Most cases of bronchitis are caused by viruses. These viruses cannot be cured by antibiotics. Bronchitis is contagious and is passed on in the same manner as a cold. If the disease occurs frequently, the child may have an underlying allergy. (Sometimes children with asthma tend to have repeated attacks of bronchitis.)
Signs and symptoms
The major symptoms of bronchitis are a dry, hacking cough; a low-grade fever (37.8°C, oral; 38.3°C, rectal) or no fever; and tightness and pain in the center of the chest. Often the child experiences a loss of appetite and feels generally weak and uncomfortable. After a few days the cough loosens. Occasionally, a rattling sound can be heard in the chest when the child takes a breath, but there is never any real difficulty in breathing (except that caused by nasal congestion). The entire illness may last more than a week.
There is rarely high fever or prostration (extreme exhaustion or collapse). There is never pain on the side of the chest. No blood appears in the sputum (discharge coughed up out of the lungs).
Home care
Treatment for bronchitis is similar to treatment for the common cold. Limited activity is recommended during the fever stage and the worst of the cough. Give aspirin or paracetamol for fever and body aches. Phenylephrine or oxy-metazoline nose drops may be used. A humidifier or vaporizer aids breathing. If the cough is exhausting or keeps the child from sleeping, cough medicine might help. Encourage your child to drink liquids to avoid dehydration (loss of body fluids).

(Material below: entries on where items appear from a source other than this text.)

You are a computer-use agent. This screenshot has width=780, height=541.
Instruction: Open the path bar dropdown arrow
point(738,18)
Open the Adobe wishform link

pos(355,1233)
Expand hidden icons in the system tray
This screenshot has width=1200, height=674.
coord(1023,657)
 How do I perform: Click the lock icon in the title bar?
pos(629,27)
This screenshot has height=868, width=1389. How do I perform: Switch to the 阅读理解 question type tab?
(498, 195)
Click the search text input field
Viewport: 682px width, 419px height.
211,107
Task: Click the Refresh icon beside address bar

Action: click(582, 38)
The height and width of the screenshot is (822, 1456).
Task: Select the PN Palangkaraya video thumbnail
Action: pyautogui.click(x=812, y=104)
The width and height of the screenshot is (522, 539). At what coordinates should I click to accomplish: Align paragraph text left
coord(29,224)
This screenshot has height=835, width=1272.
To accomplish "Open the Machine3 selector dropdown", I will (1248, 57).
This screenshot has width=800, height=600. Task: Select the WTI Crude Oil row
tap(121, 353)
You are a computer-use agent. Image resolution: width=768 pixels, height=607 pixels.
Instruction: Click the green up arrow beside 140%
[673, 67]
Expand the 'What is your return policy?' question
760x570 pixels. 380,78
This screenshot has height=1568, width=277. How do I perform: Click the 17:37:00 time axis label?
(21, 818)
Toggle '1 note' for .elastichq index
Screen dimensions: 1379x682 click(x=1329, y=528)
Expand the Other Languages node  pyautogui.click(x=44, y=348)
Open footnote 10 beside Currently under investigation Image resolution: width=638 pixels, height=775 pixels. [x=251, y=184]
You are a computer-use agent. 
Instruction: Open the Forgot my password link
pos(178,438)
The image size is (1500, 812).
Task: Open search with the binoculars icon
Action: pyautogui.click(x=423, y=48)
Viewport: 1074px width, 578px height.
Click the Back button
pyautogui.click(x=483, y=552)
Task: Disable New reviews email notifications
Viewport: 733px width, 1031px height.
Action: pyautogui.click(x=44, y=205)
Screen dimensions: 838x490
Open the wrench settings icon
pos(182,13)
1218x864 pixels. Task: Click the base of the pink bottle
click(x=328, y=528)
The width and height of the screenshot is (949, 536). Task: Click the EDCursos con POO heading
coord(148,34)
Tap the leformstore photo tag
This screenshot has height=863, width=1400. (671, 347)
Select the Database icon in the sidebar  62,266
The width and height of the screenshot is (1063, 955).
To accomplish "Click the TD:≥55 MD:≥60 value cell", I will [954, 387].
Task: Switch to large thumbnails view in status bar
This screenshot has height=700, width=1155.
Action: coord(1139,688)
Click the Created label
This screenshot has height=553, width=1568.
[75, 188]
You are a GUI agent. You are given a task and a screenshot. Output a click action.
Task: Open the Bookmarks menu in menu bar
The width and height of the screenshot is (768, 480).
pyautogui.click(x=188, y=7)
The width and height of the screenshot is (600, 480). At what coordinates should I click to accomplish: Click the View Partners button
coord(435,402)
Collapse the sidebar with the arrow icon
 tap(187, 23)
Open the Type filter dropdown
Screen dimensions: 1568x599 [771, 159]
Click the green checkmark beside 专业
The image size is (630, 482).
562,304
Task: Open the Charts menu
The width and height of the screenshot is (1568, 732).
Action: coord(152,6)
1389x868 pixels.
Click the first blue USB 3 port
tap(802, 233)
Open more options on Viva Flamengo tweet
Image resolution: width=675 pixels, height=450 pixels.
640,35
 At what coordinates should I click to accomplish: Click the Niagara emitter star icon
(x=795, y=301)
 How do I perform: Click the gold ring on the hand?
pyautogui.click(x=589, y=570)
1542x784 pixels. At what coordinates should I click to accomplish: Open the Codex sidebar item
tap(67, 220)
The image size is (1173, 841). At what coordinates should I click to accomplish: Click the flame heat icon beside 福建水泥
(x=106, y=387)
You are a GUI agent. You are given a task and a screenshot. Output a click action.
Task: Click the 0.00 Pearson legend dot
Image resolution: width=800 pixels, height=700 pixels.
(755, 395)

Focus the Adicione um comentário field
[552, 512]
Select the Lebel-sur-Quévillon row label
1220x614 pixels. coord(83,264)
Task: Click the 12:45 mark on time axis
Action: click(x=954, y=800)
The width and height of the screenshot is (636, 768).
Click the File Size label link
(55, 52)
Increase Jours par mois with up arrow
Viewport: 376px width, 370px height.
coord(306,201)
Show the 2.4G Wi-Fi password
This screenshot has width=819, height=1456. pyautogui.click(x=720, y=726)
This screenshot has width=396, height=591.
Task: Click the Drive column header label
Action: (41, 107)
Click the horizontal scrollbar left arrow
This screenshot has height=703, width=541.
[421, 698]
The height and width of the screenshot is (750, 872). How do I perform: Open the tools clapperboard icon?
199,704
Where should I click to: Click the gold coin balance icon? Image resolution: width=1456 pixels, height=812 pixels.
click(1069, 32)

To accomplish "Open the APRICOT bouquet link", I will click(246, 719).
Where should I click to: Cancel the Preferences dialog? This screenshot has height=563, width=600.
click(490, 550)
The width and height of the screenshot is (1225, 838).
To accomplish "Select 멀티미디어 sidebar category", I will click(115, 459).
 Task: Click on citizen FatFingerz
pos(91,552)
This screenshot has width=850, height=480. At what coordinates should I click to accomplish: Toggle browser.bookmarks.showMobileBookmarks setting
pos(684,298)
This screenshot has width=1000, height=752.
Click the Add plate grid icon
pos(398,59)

• See your doctor if any unusual symptoms occur, such as pain on the side of the chest or blood in the sputum.
• See your doctor if bronchitis occurs more than once a year.
• See your doctor if the condition worsens instead of improves after three to four days.
• Do not use oral decongestants, which may tighten the chest and aggravate a dry cough.
Medical treatment
Your child’s physical examination should include a careful examination of the chest. Throat or sputum cultures, a chest X ray, and a blood count may be taken. If bronchitis occurs frequently, your doctor will investigate the possibility of an allergy, a foreign body in the bronchial tubes, or a lowered resistance to infection. The use of antibiotics and some types of cough medicines is debatable. Antibiotics usually are not helpful for most types of bronchitis (those caused by virus), and some cough medicines can aggravate more than relieve the condition. If a child has repeated attacks of bronchitis, your doctor may give epinephrine by injection to determine if the child has an allergy. If epinephrine relieves the symptoms, it is likely the attacks are caused by an allergy.